Pediatric high BP is known to track over time,
possibly resulting in adult hypertension [8]; hence, early
identification and interventions to reduce BP must take place as early
as possible. Measuring BP, albeit the ideal method to identify high BP,
has certain difficulties. It requires trained personnel, appropriate
cuff size of sphygmomanometer, and must be taken in quiet surroundings
with a calm child; making routine school screening laborious, if not
impossible. A simple screening tool to identify children with high BP is
thus the need of the hour. Obesity indicators i.e. BMI, WC and
WHtR can serve as a surrogate for high BP as they require only simple
anthropometric measurements, which are a part of routine school physical
examination. Although BMI and WC do not have a single cut-off which can
be applied to all children, WHtR can be interpreted easily by well-
trained staff with no medical background [11]. However, as WHtR is only
a screening tool, all children identified with a WHtR
³0.5 must be referred
to a physician for confirmation and final diagnosis of high BP.
Some of the limitations of the present study were
that all readings were taken on the same day and there was no follow-up
to confirm hypertension. Additionally, since the dataset represents
urban children attending schools in Bangalore, these results need to be
tested in a more diverse setting, before they can be generalized to the
population of children in India.

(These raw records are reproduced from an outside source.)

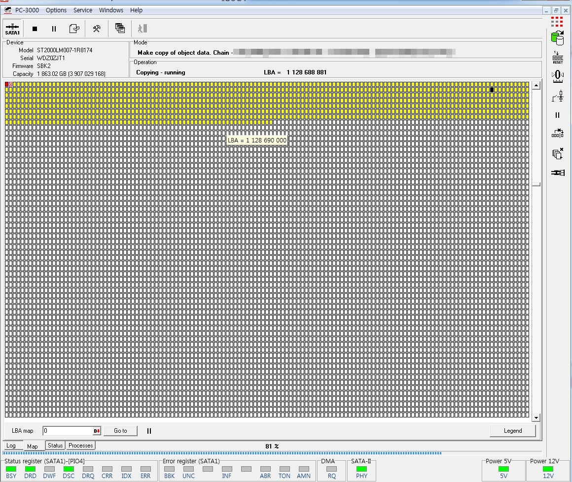Click the green disk copy icon
Viewport: 572px width, 482px height.
click(x=557, y=37)
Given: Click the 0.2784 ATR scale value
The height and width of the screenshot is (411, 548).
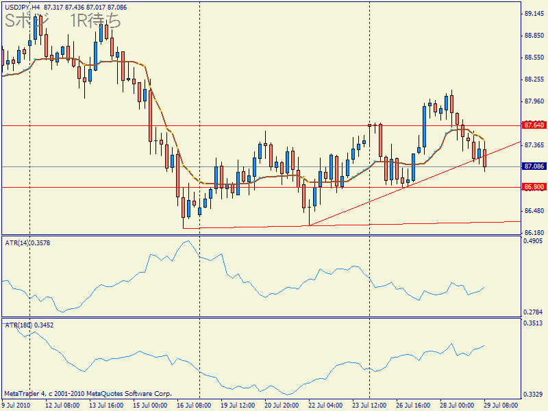Looking at the screenshot, I should [533, 312].
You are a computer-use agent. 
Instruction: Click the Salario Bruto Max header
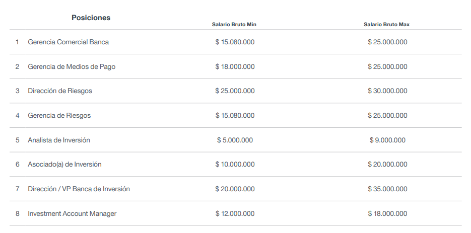[x=386, y=25]
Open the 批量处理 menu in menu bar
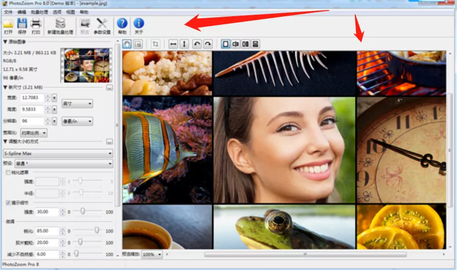This screenshot has width=457, height=270. pos(39,12)
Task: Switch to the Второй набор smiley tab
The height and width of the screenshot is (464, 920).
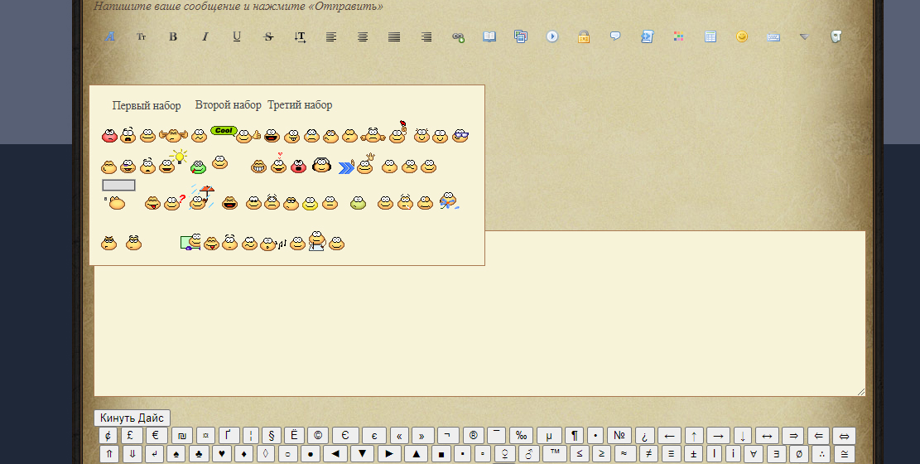Action: point(228,105)
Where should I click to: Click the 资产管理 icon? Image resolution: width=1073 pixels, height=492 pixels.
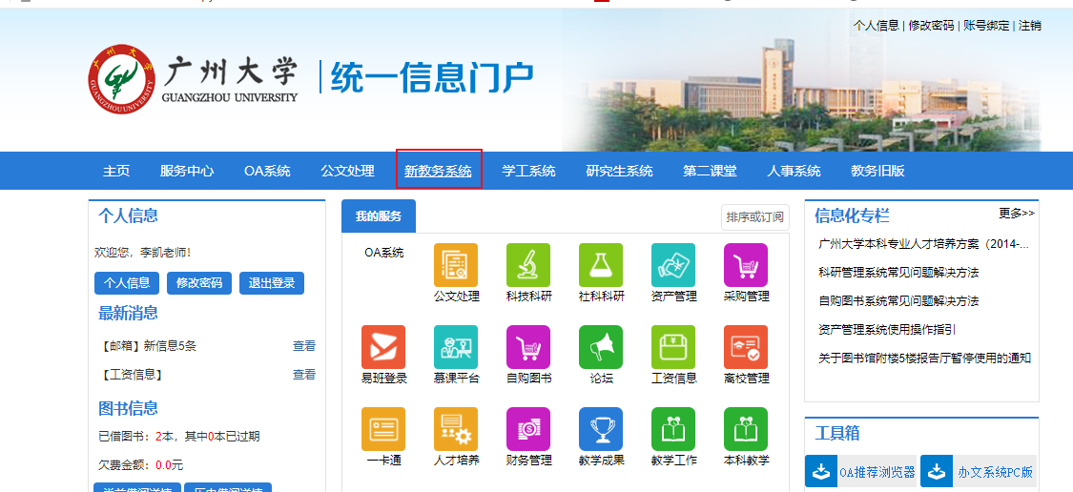point(673,265)
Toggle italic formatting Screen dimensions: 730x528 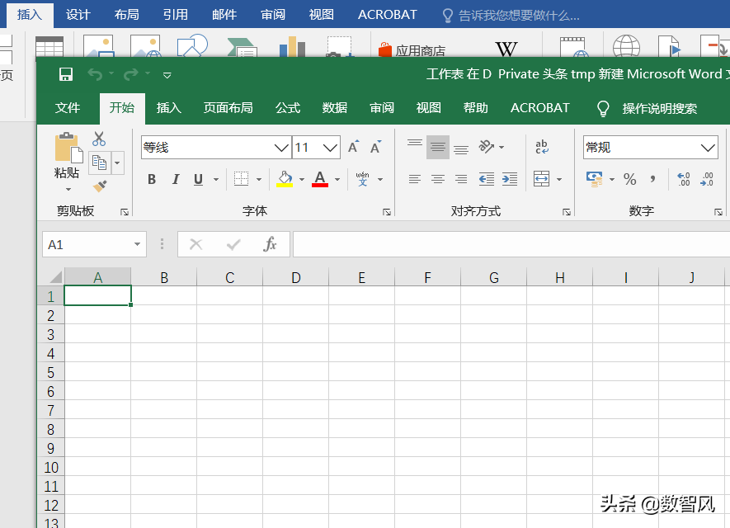click(175, 178)
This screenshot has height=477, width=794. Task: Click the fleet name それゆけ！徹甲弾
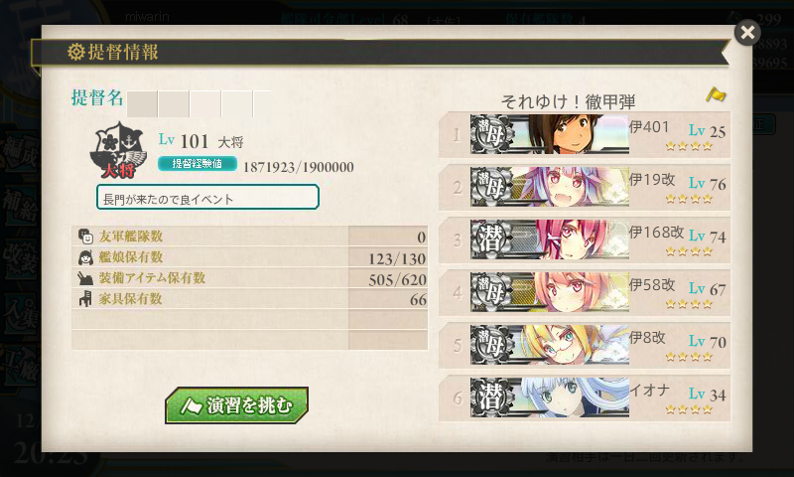568,102
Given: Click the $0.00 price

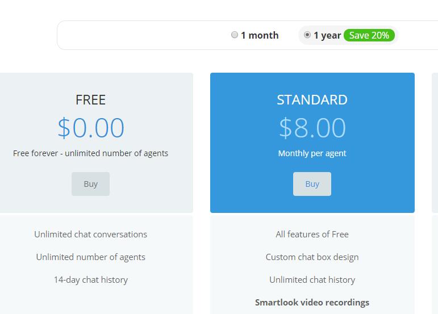Looking at the screenshot, I should pyautogui.click(x=90, y=128).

WHtR has a low sensitivity, and thus
some children may be missed by this initial screening tool. However, due
to its ease of administration with only a tape measure, simplicity of
measurement and application of a single cutpoint across all ages, we
suggest it be used as a simple screening tool in Indian populations
until a more sensitive tool can be found. Given the large sample size of
this study, with little inter-observer variation in BP readings, and the
consistency of results with available literature from other populations,
it is reasonable to conclude that simple anthropometric measures may be
used to initially screen school going children for risk of HBP in an
urban Indian setting. The WHtR has the added advantage of being easy to
calculate and interpret, and hence can be used widely during routine
school physical examination.
Acknowledgements: Deepa P Lokesh, Mamatha Philip,
Jini V Aravind, Jabin Dany Raj R, and Jayakumar J for help in data
collection. We acknowledge the contribution of schools and teachers for
their support.
Contributions: PEM, LS, TT, RK, AVK:
conceptualizing the study, analyzing data and writing the manuscript;
CD, RB, CMM: analyzing data and writing the manuscript. AVK: will be the
guarantor of the study. The final manuscript was approved by all
authors.
Funding: Some aspects of this study were
funded by ICMR grant no 5/4/8-10/NCD-II. The rest was funded by
intramural sources. Christopher Duggan was supported in part by
NIH/NICHD K24 HD058795.
Competing interests: None stated.
What is Already Known?
• Obesity is associated with high blood
pressure and there is a rising incidence of both in children.
What This Study Adds?
• Waist-to-height ratio, waist circumference
and body mass index have similar discriminatory ability in
detection of risk of high blood pressure in Indian children.